Friday 11 September 2020

BLOOD FREAK












d. Brad F. Grinter (1972)

We've all seen cautionary tales about the dangers of drug consumption, and those of us who like our films psychotronic will have seen our fair share of movies about the transformative powers of mad and unsanctioned science. Blood Freak manages to combine these two hot topics to present us with the far out story of a narcotics fiend who turns into a turkey.

Hunky Herschell is just back from Vietnam, with only a badly burned arm and a dope habit to show for his tour of duty. While riding from town to town on his chopper, he meets up with Angel, a Bible spouting dolly bird who, despite her obvious moral rectitude, takes him to a hippy drug party and introduces him to her wilder and more switched on sister, Ann. Sultry Ann sets her cap at the upright, uptight Herschell, and conspires with her sleazy drug dealer to get her target to smoke an instantly addictive joint, after which he falls into bed with her.

Herschell gets a job at the local poultry farm where, for extra cash, he chows down on turkey that has been illegally experimented upon.
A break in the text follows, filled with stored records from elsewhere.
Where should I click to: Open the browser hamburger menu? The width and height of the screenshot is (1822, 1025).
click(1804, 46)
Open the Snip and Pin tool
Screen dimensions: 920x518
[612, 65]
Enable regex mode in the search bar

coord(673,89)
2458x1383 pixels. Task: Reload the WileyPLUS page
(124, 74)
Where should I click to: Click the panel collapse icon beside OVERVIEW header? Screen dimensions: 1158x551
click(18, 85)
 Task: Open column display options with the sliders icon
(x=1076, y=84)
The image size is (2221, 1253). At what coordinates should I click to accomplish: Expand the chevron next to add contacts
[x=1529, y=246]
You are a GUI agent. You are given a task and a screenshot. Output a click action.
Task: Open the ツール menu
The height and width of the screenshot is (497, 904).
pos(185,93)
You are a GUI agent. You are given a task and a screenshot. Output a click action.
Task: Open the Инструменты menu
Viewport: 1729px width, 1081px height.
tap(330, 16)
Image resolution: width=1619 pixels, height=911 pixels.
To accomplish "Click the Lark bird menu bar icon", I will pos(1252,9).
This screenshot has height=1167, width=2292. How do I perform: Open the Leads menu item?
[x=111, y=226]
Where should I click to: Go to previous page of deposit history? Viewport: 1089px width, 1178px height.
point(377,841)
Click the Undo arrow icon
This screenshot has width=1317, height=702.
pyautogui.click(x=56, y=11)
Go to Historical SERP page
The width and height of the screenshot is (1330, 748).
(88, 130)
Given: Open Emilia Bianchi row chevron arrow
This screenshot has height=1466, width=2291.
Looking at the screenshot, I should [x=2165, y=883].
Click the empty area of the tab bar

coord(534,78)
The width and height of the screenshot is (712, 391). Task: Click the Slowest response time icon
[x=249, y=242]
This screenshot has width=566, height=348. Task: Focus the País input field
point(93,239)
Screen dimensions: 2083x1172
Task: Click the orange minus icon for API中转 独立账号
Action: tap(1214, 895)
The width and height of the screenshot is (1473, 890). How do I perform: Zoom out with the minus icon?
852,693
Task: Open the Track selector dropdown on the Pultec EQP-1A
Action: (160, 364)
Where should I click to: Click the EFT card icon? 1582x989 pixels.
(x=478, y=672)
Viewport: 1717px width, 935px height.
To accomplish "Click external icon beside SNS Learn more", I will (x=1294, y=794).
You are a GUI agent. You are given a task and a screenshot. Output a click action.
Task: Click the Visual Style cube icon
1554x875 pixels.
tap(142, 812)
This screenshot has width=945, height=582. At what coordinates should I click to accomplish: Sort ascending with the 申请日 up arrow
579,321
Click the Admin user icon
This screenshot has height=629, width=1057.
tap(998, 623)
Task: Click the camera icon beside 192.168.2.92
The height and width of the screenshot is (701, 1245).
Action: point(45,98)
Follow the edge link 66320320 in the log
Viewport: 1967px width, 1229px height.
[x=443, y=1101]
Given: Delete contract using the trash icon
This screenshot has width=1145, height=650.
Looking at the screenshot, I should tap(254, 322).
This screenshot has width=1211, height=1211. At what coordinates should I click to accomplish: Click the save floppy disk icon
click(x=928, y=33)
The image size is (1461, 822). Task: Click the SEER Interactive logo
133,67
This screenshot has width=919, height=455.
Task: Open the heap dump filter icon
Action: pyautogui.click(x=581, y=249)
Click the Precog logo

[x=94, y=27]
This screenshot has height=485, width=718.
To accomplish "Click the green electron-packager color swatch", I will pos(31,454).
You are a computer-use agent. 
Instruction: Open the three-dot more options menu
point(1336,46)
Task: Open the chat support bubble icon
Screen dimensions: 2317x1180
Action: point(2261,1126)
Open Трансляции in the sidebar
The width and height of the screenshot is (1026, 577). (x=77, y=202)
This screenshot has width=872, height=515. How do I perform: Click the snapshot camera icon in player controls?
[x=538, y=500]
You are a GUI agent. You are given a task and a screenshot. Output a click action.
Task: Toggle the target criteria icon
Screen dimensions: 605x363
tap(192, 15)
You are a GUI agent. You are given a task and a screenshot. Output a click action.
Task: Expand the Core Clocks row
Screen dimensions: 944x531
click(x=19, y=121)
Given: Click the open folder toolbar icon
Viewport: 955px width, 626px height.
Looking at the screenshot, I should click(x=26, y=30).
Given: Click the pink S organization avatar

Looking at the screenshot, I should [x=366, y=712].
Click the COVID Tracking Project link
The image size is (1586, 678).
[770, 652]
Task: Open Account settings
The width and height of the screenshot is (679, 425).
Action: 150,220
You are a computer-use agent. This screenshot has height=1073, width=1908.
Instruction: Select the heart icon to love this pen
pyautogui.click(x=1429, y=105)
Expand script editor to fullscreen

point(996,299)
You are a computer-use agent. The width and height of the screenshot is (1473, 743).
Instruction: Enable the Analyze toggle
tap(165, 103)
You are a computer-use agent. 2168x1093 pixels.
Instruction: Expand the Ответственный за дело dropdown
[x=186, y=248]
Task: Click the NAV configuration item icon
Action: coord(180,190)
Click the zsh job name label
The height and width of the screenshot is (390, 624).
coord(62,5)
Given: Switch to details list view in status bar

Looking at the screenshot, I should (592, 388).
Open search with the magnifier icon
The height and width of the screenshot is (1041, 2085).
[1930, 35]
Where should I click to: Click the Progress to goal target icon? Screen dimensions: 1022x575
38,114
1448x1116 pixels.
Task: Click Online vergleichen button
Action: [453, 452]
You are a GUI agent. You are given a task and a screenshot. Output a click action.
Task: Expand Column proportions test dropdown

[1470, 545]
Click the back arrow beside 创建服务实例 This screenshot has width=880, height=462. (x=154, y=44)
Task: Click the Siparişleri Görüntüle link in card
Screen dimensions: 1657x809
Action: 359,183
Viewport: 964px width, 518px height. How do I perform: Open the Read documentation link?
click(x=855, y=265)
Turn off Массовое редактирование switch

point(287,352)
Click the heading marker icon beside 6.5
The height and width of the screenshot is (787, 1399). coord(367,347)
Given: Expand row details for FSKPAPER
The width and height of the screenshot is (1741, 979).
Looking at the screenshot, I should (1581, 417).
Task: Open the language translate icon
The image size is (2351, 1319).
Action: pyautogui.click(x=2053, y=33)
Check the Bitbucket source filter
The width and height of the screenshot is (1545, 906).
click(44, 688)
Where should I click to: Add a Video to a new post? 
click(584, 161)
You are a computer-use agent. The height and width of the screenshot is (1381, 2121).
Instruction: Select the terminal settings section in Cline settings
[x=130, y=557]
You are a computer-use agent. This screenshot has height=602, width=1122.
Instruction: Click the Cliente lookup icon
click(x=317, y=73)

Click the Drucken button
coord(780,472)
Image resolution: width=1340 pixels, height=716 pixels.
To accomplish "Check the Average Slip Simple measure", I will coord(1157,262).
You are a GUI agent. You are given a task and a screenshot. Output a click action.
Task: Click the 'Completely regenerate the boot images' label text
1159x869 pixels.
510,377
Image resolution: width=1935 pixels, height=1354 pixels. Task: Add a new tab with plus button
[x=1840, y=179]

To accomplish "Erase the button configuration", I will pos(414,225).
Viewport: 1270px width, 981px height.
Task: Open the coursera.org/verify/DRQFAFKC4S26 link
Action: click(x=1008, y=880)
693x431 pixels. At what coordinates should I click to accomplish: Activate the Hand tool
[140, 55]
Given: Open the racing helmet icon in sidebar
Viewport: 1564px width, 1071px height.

Soon afterwards he has a seizure and, when he wakes up, he is surprised to find (as are we) that he has the big, gnarled head of a turkey cock and major collywobbles from drug comedown. Actual turkey, cold turkey: it’s a very clever metaphor. Doubly damned, he now creeps about grabbing addicts and slitting their throats, drinking their dope rich blood like coca cola while his supposedly dead victims cough and splutter as the strawberry syrup goes into their eyes and up their noses. 

This madness is interspersed with sardonic commentary from director, Brad F. Grinter, a permanently smoking grizzled guy who has clearly lived hard and well and reads his erudite words from an offscreen piece of paper, perhaps due to short term memory loss. Grinter concludes this outrageous story by saying that it is 'partly based on fact, partly based on probability', clearly bullshit. In the end analysis, though, this is a film about a vampire turkey that manages to entertain without a knowing nod, a wink or an arched eyebrow, so it's pretty much beyond normal criticism as far as I'm concerned.